=== Problem to work on ===
Rescale everything from the line containing "is (862, 1440)." down to the line containing "pos(1530,119)", both ends included. Write out only those lines, requests too, with each coordinate in the answers multiplied by 0.75 and rounded to a whole number (halves up), leaving everything else unchanged.

=== Data for the task ===
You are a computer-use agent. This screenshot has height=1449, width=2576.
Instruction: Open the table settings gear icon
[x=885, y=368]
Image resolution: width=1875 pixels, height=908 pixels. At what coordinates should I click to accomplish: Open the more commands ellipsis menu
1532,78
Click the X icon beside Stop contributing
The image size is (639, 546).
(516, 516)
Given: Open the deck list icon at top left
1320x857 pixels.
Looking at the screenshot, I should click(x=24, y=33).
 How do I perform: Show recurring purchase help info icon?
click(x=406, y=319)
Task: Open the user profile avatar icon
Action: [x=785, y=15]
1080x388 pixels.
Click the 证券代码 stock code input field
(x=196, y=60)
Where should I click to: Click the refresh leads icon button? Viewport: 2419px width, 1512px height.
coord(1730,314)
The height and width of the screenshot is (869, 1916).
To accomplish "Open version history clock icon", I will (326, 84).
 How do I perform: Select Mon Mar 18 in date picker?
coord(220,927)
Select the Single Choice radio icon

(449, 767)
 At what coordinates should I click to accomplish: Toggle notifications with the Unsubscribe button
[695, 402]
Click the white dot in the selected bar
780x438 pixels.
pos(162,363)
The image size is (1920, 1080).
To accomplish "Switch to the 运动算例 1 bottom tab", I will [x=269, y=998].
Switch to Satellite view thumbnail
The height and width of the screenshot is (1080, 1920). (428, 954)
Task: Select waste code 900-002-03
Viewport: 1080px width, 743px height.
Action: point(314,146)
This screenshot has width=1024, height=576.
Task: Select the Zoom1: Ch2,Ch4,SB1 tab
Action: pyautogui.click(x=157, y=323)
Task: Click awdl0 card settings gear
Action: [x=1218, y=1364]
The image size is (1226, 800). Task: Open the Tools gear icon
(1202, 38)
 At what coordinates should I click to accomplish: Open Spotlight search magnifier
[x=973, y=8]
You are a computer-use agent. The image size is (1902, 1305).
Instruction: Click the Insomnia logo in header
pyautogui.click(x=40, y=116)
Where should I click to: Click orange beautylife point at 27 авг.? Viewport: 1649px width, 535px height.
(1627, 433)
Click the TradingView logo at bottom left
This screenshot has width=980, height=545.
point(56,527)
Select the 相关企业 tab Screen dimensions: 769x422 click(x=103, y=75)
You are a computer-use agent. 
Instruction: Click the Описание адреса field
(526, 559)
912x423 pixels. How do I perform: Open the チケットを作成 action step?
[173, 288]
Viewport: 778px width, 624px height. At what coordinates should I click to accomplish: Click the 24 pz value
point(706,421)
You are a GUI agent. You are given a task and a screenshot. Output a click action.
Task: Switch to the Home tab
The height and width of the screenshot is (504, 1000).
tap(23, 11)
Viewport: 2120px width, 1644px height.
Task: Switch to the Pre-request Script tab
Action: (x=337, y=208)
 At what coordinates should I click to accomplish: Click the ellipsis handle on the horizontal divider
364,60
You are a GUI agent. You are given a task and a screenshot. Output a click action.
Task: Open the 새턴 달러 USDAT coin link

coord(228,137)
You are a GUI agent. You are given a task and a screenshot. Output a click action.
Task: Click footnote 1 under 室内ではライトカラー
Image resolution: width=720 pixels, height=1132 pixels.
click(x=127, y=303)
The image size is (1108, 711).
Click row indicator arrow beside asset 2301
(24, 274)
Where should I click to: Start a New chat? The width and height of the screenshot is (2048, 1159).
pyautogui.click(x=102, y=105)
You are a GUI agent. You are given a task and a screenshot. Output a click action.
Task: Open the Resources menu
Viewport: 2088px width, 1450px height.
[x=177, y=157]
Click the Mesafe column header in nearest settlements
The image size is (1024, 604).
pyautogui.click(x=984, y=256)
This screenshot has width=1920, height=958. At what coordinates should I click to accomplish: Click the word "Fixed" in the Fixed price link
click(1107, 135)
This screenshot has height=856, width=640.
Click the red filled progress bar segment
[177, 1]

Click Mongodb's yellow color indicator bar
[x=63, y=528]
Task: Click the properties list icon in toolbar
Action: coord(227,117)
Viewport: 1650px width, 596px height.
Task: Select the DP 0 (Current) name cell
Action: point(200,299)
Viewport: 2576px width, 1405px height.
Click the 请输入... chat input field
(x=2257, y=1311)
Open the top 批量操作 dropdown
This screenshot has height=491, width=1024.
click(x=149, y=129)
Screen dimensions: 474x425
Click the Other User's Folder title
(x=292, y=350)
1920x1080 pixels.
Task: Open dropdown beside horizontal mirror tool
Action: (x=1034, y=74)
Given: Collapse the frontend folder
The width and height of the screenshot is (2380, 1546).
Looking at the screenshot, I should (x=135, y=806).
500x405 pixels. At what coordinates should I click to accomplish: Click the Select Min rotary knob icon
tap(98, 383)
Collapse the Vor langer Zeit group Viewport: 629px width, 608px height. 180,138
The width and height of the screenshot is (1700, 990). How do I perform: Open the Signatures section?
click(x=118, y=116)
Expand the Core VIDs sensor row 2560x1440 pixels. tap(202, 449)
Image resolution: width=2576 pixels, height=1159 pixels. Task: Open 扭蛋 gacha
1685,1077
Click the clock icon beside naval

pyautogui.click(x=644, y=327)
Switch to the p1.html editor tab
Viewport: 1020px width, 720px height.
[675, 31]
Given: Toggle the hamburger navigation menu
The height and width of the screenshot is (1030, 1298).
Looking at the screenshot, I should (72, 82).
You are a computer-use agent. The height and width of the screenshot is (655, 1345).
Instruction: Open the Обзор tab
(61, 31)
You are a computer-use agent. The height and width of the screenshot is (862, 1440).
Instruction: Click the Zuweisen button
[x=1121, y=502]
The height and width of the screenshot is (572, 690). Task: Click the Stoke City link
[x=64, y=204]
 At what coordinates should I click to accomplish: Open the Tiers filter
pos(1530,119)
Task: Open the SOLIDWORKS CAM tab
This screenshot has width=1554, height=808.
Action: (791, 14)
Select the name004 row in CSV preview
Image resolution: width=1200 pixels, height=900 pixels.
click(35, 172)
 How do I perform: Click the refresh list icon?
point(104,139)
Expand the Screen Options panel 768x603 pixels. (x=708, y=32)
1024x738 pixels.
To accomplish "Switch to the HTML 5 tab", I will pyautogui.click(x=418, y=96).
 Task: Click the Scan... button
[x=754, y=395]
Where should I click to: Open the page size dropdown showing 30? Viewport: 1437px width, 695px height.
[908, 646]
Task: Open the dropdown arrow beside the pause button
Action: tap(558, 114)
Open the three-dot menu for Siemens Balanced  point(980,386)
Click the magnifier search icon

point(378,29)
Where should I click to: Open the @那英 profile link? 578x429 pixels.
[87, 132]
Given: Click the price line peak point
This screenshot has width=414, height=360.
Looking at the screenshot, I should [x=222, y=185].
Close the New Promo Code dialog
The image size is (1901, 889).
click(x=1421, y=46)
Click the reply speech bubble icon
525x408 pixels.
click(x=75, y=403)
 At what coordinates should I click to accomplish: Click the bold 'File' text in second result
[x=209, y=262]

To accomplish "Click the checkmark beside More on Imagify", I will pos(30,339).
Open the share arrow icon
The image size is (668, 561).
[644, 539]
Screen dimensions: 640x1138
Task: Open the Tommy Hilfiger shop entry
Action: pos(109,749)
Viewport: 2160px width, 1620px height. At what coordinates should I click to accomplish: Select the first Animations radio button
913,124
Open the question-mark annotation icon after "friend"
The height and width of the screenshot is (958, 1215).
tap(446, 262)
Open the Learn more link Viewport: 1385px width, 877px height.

=== Task output ===
You are a computer-use agent. The height and width of the screenshot is (862, 1440).
Instruction: Click the Zuweisen button
[x=841, y=377]
The height and width of the screenshot is (572, 690). Task: Click the Stoke City link
[x=48, y=153]
 At what coordinates should I click to accomplish: Open the Tiers filter
pos(1148,89)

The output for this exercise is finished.